Your objective: Set down all of the entries precisely as they were written.

(Excerpts from a dataset)
════════════════

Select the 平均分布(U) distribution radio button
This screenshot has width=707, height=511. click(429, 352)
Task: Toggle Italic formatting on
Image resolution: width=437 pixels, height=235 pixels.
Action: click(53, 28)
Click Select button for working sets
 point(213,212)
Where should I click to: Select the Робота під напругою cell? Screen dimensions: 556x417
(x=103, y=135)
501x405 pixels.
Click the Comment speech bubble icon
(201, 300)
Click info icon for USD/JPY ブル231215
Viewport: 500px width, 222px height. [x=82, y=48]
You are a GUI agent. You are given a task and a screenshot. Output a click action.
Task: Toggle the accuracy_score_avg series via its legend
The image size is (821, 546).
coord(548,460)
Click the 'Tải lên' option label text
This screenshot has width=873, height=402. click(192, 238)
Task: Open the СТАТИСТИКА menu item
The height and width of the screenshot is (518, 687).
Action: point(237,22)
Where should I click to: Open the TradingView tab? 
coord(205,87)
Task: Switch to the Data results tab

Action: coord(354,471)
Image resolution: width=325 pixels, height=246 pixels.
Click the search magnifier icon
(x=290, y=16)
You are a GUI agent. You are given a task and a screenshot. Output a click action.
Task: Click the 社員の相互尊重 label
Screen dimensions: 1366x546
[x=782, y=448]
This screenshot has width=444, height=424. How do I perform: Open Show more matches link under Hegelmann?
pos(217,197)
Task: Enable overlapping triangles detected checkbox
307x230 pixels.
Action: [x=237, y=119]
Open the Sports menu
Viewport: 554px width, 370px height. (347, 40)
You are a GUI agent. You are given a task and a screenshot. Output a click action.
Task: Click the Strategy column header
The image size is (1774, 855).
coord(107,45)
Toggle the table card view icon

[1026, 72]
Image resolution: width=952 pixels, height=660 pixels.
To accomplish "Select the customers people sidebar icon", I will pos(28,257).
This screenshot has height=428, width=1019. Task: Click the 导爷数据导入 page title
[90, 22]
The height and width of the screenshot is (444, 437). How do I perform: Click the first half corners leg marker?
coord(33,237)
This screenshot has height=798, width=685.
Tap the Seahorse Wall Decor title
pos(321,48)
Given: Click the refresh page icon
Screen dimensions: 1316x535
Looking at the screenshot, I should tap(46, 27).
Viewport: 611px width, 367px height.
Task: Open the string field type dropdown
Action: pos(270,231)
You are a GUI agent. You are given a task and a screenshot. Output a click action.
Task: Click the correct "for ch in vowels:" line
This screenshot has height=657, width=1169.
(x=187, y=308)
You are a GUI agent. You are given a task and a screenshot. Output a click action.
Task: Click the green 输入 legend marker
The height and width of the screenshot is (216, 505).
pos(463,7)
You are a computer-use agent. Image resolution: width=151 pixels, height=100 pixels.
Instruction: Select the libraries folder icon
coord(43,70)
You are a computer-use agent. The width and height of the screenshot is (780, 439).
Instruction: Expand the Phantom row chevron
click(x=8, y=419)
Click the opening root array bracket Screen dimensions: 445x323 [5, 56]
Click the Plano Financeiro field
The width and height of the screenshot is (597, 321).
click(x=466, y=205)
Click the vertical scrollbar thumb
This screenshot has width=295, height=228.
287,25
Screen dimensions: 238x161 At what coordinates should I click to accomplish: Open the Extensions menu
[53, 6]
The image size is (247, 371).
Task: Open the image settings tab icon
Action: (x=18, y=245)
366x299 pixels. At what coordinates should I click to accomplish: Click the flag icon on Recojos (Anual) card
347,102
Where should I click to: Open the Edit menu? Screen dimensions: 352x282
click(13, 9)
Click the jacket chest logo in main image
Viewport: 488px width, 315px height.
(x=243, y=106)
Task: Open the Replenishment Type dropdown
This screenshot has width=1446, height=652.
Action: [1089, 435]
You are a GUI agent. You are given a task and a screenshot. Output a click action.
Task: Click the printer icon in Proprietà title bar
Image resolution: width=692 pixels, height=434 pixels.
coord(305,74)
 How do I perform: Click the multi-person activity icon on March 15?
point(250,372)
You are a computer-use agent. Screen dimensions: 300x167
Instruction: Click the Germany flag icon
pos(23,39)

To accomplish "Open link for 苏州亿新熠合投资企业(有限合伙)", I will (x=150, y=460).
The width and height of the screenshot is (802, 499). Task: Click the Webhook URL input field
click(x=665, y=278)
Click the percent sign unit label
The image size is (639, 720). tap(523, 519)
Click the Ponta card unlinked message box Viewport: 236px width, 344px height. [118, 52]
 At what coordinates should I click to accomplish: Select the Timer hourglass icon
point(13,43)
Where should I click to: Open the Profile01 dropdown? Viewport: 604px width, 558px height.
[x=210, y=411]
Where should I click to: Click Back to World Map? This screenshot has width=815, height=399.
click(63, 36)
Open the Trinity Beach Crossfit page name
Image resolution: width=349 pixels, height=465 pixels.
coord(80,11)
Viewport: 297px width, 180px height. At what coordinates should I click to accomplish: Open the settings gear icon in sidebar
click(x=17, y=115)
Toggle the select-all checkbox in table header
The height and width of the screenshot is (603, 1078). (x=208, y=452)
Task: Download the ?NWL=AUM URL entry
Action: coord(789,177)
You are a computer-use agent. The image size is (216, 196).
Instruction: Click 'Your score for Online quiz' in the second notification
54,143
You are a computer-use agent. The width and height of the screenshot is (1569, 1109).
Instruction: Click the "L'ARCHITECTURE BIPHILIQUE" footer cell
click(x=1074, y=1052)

════════════════

Exercise response:
Select the 平均分布(U) distribution radio button
This screenshot has width=707, height=511. click(429, 352)
Task: Toggle Italic formatting on
Image resolution: width=437 pixels, height=235 pixels.
Action: click(53, 28)
Click Select button for working sets
 point(213,212)
Where should I click to: Select the Робота під напругою cell? Screen dimensions: 556x417
(x=103, y=135)
501x405 pixels.
Click the Comment speech bubble icon
(201, 300)
Click info icon for USD/JPY ブル231215
Viewport: 500px width, 222px height. [x=82, y=48]
You are a GUI agent. You are given a task and a screenshot. Output a click action.
Task: Toggle the accuracy_score_avg series via its legend
The image size is (821, 546).
coord(548,460)
Click the 'Tải lên' option label text
This screenshot has width=873, height=402. click(192, 238)
Task: Open the СТАТИСТИКА menu item
The height and width of the screenshot is (518, 687).
Action: point(237,22)
Where should I click to: Open the TradingView tab? 
coord(205,87)
Task: Switch to the Data results tab

Action: coord(354,471)
Image resolution: width=325 pixels, height=246 pixels.
Click the search magnifier icon
(x=290, y=16)
You are a GUI agent. You are given a task and a screenshot. Output a click action.
Task: Click the 社員の相互尊重 label
Screen dimensions: 1366x546
[x=782, y=448]
This screenshot has width=444, height=424. How do I perform: Open Show more matches link under Hegelmann?
pos(217,197)
Task: Enable overlapping triangles detected checkbox
307x230 pixels.
Action: [x=237, y=119]
Open the Sports menu
Viewport: 554px width, 370px height. (347, 40)
You are a GUI agent. You are given a task and a screenshot. Output a click action.
Task: Click the Strategy column header
The image size is (1774, 855).
coord(107,45)
Toggle the table card view icon

[1026, 72]
Image resolution: width=952 pixels, height=660 pixels.
To accomplish "Select the customers people sidebar icon", I will pos(28,257).
This screenshot has height=428, width=1019. Task: Click the 导爷数据导入 page title
[90, 22]
The height and width of the screenshot is (444, 437). How do I perform: Click the first half corners leg marker?
coord(33,237)
This screenshot has height=798, width=685.
Tap the Seahorse Wall Decor title
pos(321,48)
Given: Click the refresh page icon
Screen dimensions: 1316x535
Looking at the screenshot, I should tap(46, 27).
Viewport: 611px width, 367px height.
Task: Open the string field type dropdown
Action: pos(270,231)
You are a GUI agent. You are given a task and a screenshot. Output a click action.
Task: Click the correct "for ch in vowels:" line
This screenshot has height=657, width=1169.
(x=187, y=308)
You are a GUI agent. You are given a task and a screenshot. Output a click action.
Task: Click the green 输入 legend marker
The height and width of the screenshot is (216, 505).
pos(463,7)
You are a computer-use agent. Image resolution: width=151 pixels, height=100 pixels.
Instruction: Select the libraries folder icon
coord(43,70)
You are a computer-use agent. The width and height of the screenshot is (780, 439).
Instruction: Expand the Phantom row chevron
click(x=8, y=419)
Click the opening root array bracket Screen dimensions: 445x323 [5, 56]
Click the Plano Financeiro field
The width and height of the screenshot is (597, 321).
click(x=466, y=205)
Click the vertical scrollbar thumb
This screenshot has width=295, height=228.
287,25
Screen dimensions: 238x161 At what coordinates should I click to accomplish: Open the Extensions menu
[53, 6]
The image size is (247, 371).
Task: Open the image settings tab icon
Action: (x=18, y=245)
366x299 pixels. At what coordinates should I click to accomplish: Click the flag icon on Recojos (Anual) card
347,102
Where should I click to: Open the Edit menu? Screen dimensions: 352x282
click(13, 9)
Click the jacket chest logo in main image
Viewport: 488px width, 315px height.
(x=243, y=106)
Task: Open the Replenishment Type dropdown
This screenshot has width=1446, height=652.
Action: [1089, 435]
You are a GUI agent. You are given a task and a screenshot. Output a click action.
Task: Click the printer icon in Proprietà title bar
Image resolution: width=692 pixels, height=434 pixels.
coord(305,74)
 How do I perform: Click the multi-person activity icon on March 15?
point(250,372)
You are a computer-use agent. Screen dimensions: 300x167
Instruction: Click the Germany flag icon
pos(23,39)

To accomplish "Open link for 苏州亿新熠合投资企业(有限合伙)", I will (x=150, y=460).
The width and height of the screenshot is (802, 499). Task: Click the Webhook URL input field
click(x=665, y=278)
Click the percent sign unit label
The image size is (639, 720). tap(523, 519)
Click the Ponta card unlinked message box Viewport: 236px width, 344px height. [118, 52]
 At what coordinates should I click to accomplish: Select the Timer hourglass icon
point(13,43)
Where should I click to: Open the Profile01 dropdown? Viewport: 604px width, 558px height.
[x=210, y=411]
Where should I click to: Click Back to World Map? This screenshot has width=815, height=399.
click(63, 36)
Open the Trinity Beach Crossfit page name
Image resolution: width=349 pixels, height=465 pixels.
coord(80,11)
Viewport: 297px width, 180px height. At what coordinates should I click to accomplish: Open the settings gear icon in sidebar
click(x=17, y=115)
Toggle the select-all checkbox in table header
The height and width of the screenshot is (603, 1078). (x=208, y=452)
Task: Download the ?NWL=AUM URL entry
Action: coord(789,177)
You are a computer-use agent. The image size is (216, 196).
Instruction: Click 'Your score for Online quiz' in the second notification
54,143
You are a computer-use agent. The width and height of the screenshot is (1569, 1109).
Instruction: Click the "L'ARCHITECTURE BIPHILIQUE" footer cell
click(x=1074, y=1052)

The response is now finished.